§ PROVIDED TEXT:

────

API Reference¶
Scalar Functions¶
vizier_version()¶
Returns the Vizier extension version string.
vizier_configure(key, value)¶
Updates a setting in the vizier.settings table. Returns the new value.
vizier_session_log(sql)¶
Logs a query to the active capture session. Used between vizier_start_capture() and vizier_stop_capture().
Table Functions¶
vizier_init(path)¶
Initializes the Vizier schema and metadata tables. If path is provided, sets the persistent state file.
vizier_capture(sql)¶
Captures a single query for workload analysis. The query is normalized (literals replaced with ?, keywords uppercased, and whitespace collapsed) and
deduplicated by signature.
vizier_capture_bulk(table, column)¶
Reads SQL statements from a table column and captures them.
vizier_start_capture()¶
Starts session-based capture. Queries logged via vizier_session_log() are buffered until vizier_stop_capture() is called.
vizier_stop_capture()¶
Stops session capture, imports logged queries, and flushes them to metadata tables.
vizier_import_profile(path)¶
Imports queries from a DuckDB JSON profiling output file.

────

§ SUPPLIED INFORMATION:

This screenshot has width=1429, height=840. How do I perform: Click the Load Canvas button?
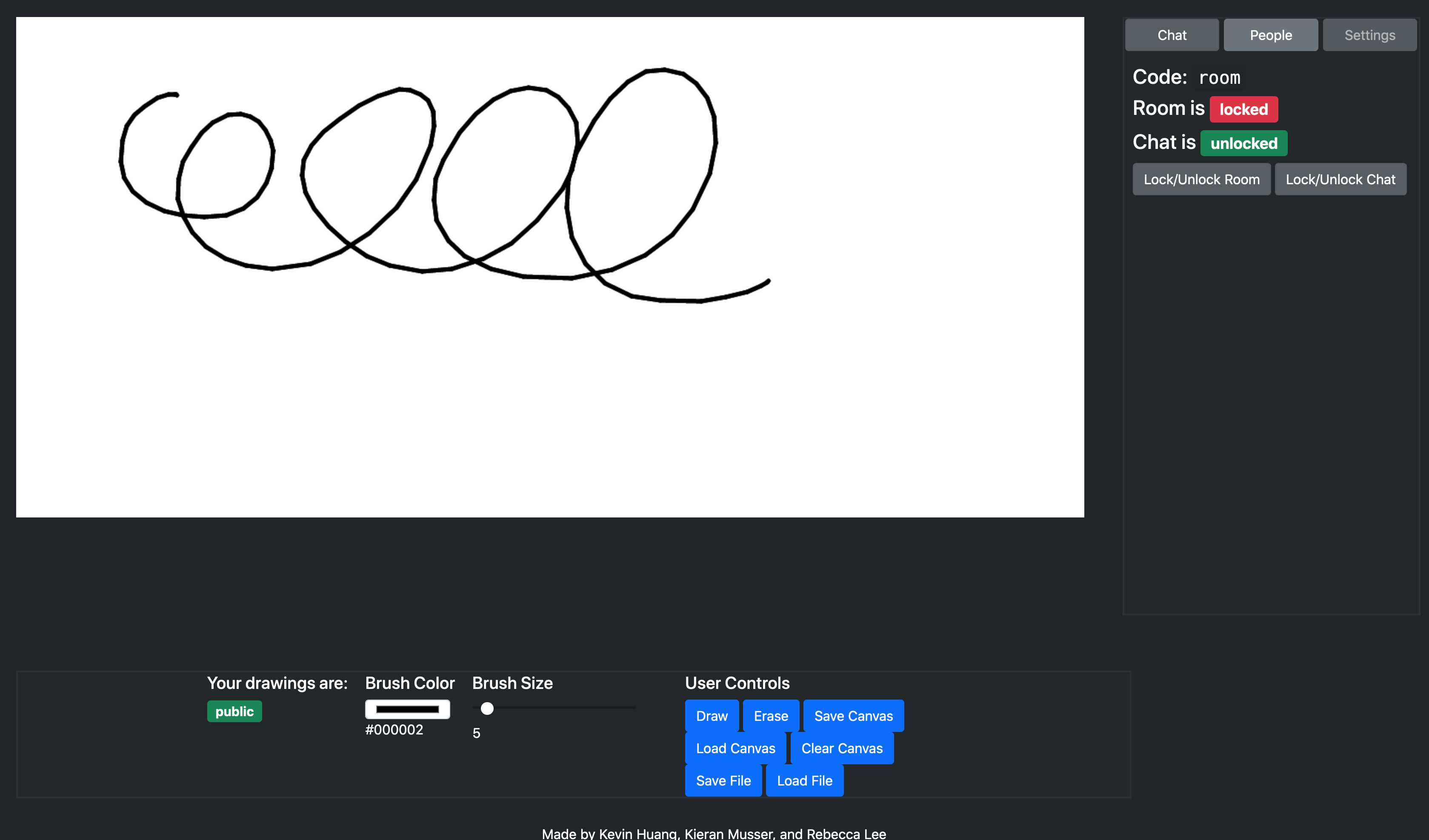735,748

────

§ TO BE DONE:
Reproduce verbatim the stretch of the Vizier API reference from "API Reference¶" through "the new value.". The listing is not required for this work.

§ WRITTEN RESPONSE:
API Reference¶
Scalar Functions¶
vizier_version()¶
Returns the Vizier extension version string.
vizier_configure(key, value)¶
Updates a setting in the vizier.settings table. Returns the new value.